README for downloading and preprocessing the dataset. We includes waymo, argoverse 2.0 and nuscenes dataset in our project.
We've updated the process dataset for:
- Argoverse 2.0: check here. The process script Involved from DeFlow.
- Waymo: check here. The process script was involved from SeFlow.
- nuScenes: done coding, public after review. Will be involved later by another paper.
If you want to use all datasets above, there is a specific process environment in envprocess.yml to install all the necessary packages. As Waymo package have different configuration and conflict with the main environment. Setup through the following command:
conda env create -f envprocess.yml
conda activate dataprocess
Install their download tool:
mamba install s5cmd -c conda-forge
Download the dataset:
# train is really big (750): totally 966 GB
s5cmd --no-sign-request cp "s3://argoverse/datasets/av2/sensor/train/*" sensor/train
# val (150) and test (150): totally 168GB + 168GB
s5cmd --no-sign-request cp "s3://argoverse/datasets/av2/sensor/val/*" sensor/val
s5cmd --no-sign-request cp "s3://argoverse/datasets/av2/sensor/test/*" sensor/test
# for local and online eval mask from official repo
s5cmd --no-sign-request cp "s3://argoverse/tasks/3d_scene_flow/zips/*" .
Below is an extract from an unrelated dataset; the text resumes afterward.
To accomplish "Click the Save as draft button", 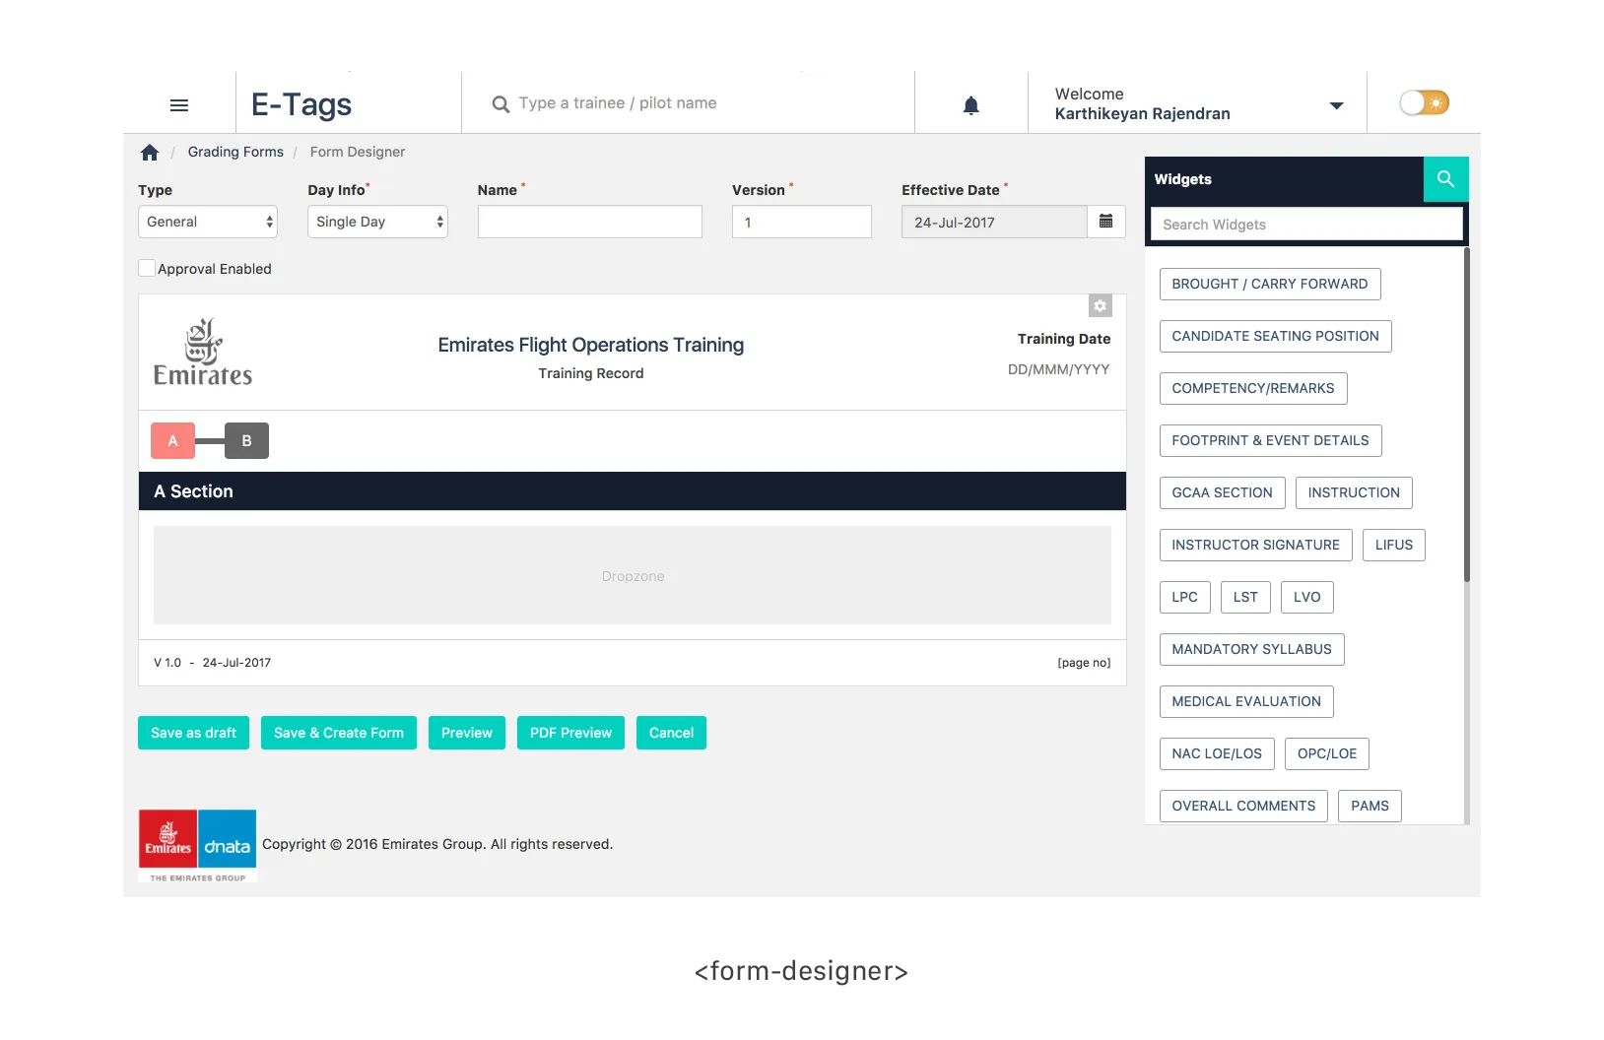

Then to quickly pre-process the data, we can read these commands on how to generate the pre-processed data for training and evaluation. This will take around 0.5-2 hour for the whole dataset (train & val) based on how powerful your CPU is.
More self-supervised data in AV2 LiDAR only, note: It does not include imagery or 3D annotations. The dataset is designed to support research into self-supervised learning in the lidar domain, as well as point cloud forecasting.
# train is really big (16000): totally 4 TB
s5cmd --no-sign-request cp "s3://argoverse/datasets/av2/lidar/train/*" lidar/train
# val (2000): totally 0.5 TB
s5cmd --no-sign-request cp "s3://argoverse/datasets/av2/lidar/val/*" lidar/val
# test (2000): totally 0.5 TB
s5cmd --no-sign-request cp "s3://argoverse/datasets/av2/lidar/test/*" lidar/test
Dataset | # Total Scene | # Total Frames |
---|---|---|
Sensor/train | 750 | 110071 |
Sensor/val | 150 | 23547 |
Sensor/test | 150 | 23574 |
LiDAR/train | 16000 | - |
LiDAR/val | 2000 | 597590 |
LiDAR/test | 2000 | 597575 |
You need sign up an account at nuScenes to download the dataset from https://www.nuscenes.org/nuscenes#download Full dataset (v1.0), you can choose to download lidar only. Click donwload mini split and unzip the file to the nuscenes
folder if you want to test.
To download the Waymo dataset, you need to register an account at Waymo Open Dataset. You also need to install gcloud SDK and authenticate your account. Please refer to this page for more details.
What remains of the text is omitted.